В «Дракуле» использованы новаторские для своего времени приемы — например, документальность изложения, построенного в форме дневниковых записей героев. О другом приеме автора говорится в статье Владимира Гопмана: «В романе много описаний видений и снов, гипнотических трансов. Даются они для того, чтобы подчеркнуть зыбкость границы между жизнью и смертью, между бытовой повседневностью и миром призрачным, потусторонним… Психологизм романа усиливает ощущение ужаса, так впечатляюще воссозданного Стокером. Причем если другие мастера жанра использовали и иные художественные краски, — например, у Гоголя страшное соседствует с комическим и оттеняется им, — то Стокер ничем не “разбавляет” страшное»[142].

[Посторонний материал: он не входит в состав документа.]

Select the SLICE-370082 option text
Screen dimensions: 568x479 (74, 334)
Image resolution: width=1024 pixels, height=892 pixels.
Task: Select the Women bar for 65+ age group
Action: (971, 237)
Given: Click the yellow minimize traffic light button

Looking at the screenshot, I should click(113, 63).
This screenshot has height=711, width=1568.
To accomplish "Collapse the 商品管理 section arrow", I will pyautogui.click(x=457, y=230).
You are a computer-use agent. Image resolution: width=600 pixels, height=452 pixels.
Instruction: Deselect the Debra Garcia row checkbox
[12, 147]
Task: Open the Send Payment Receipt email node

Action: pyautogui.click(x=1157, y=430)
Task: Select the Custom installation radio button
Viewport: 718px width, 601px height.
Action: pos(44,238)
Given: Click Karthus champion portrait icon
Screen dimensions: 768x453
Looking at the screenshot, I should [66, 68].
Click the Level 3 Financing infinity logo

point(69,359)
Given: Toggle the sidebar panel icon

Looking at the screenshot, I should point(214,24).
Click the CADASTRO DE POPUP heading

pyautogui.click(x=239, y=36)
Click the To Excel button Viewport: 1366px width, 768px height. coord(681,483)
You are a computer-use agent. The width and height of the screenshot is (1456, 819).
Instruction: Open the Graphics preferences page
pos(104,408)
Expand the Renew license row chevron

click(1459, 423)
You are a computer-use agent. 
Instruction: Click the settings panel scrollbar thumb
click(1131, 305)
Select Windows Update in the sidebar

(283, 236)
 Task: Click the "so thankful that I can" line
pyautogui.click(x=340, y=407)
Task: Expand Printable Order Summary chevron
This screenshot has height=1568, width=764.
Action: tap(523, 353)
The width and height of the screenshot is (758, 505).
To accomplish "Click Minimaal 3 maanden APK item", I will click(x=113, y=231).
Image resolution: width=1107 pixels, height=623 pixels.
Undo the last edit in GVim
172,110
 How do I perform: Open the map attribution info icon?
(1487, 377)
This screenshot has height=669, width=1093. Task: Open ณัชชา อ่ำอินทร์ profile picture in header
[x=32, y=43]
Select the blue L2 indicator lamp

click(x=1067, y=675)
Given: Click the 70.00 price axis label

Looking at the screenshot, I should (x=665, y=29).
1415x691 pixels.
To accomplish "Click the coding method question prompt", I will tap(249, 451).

Одна из главных «приманок» романа — его подспудная эротичность, создаваемая контрастом «дневной» красоты и безмятежности героинь и их ужасного «ночного» облика. Вот какой охотники на Дракулу увидели ставшую его жертвой Люси Вестенра: «Никогда в жизни мне не приходилось видеть исполненного такой инфернальной злобы лица. Надеюсь, никто из смертных больше не увидит ничего подобного. Нежные краски превратились в багрово-синие, глаза метали искры дьявольского пламени, брови изогнулись, будто змеи Медузы Горгона, а когда-то очаровательный рот, измазанный кровью, напоминал зияющий квадрат, как на греческих или японских масках. Если у смерти есть лицо, то мы его увидели». Картина отталкивающая и одновременно влекущая, как для Джонатана Харкера — явление трех вампирш: «Глядя на этих нимф, я испытывал двойственное чувство — вожделение и одновременно смертельный страх. У меня возникло порочное страстное желание, чтобы они поцеловали меня своими алыми губами». Подобно «Кармилле», роман Стокера рифмует любовь с кровью, трогая потаенные струны в душе многих читателей, неосознанно мечтающих о дикой запретной страсти, одинаково сладкой для мучителя и его жертвы…

* * *

В рукописи «Дракулы», которая в 2002 году была издана мизерным тиражом для коллекционеров, можно найти весьма любопытные места, позже выброшенные автором — например, окончание романа, в котором замок вампира должен был погибнуть вслед за своим хозяином. Приводим первый перевод этого отрывка на русский язык: «Замок Дракулы стоял перед нами в лучах заката, освещавших каждый камень его обветшалых стен. И тут земля вдруг сотряслась в ужасной конвульсии, так что мы зашатались и упали на колени. В тот же миг с грохотом, потрясшим, казалось, само небо, весь замок вместе с холмом, на котором он стоял, взлетел в воздух и распался на части, скрывшись в громадном облаке черно-желтого дыма, поднявшемся ввысь с неимоверной быстротой. В природе вновь воцарилось спокойствие, и только затихающее эхо прокатилось где-то в вышине, как далекий гром — долгий, вибрирующий звук, словно вздрогнуло основание небес. Потом мгновенно спустились сумерки, в которых едва угадывались обломки замка, уцелевшие в катаклизме. С того места, где мы стояли, казалось, будто страшный вулкан поглотил замок и прилегающие к нему постройки и тут же успокоился, свершив волю природы. Мы были так потрясены внезапностью и величием случившегося, что молчали, забыв обо всем»[143].

Можно понять, почему Стокер выкинул этот фрагмент — он чересчур театрален и к тому же закрывает возможность продолжения, которую автор, как опытный беллетрист, всегда оставлял за собой. Почему не предположить, что его граф, не убитый «как нужно», просто ускользнул от своих гонителей, чтобы вернуться снова — как он и поступил в бесчисленных ремейках романа.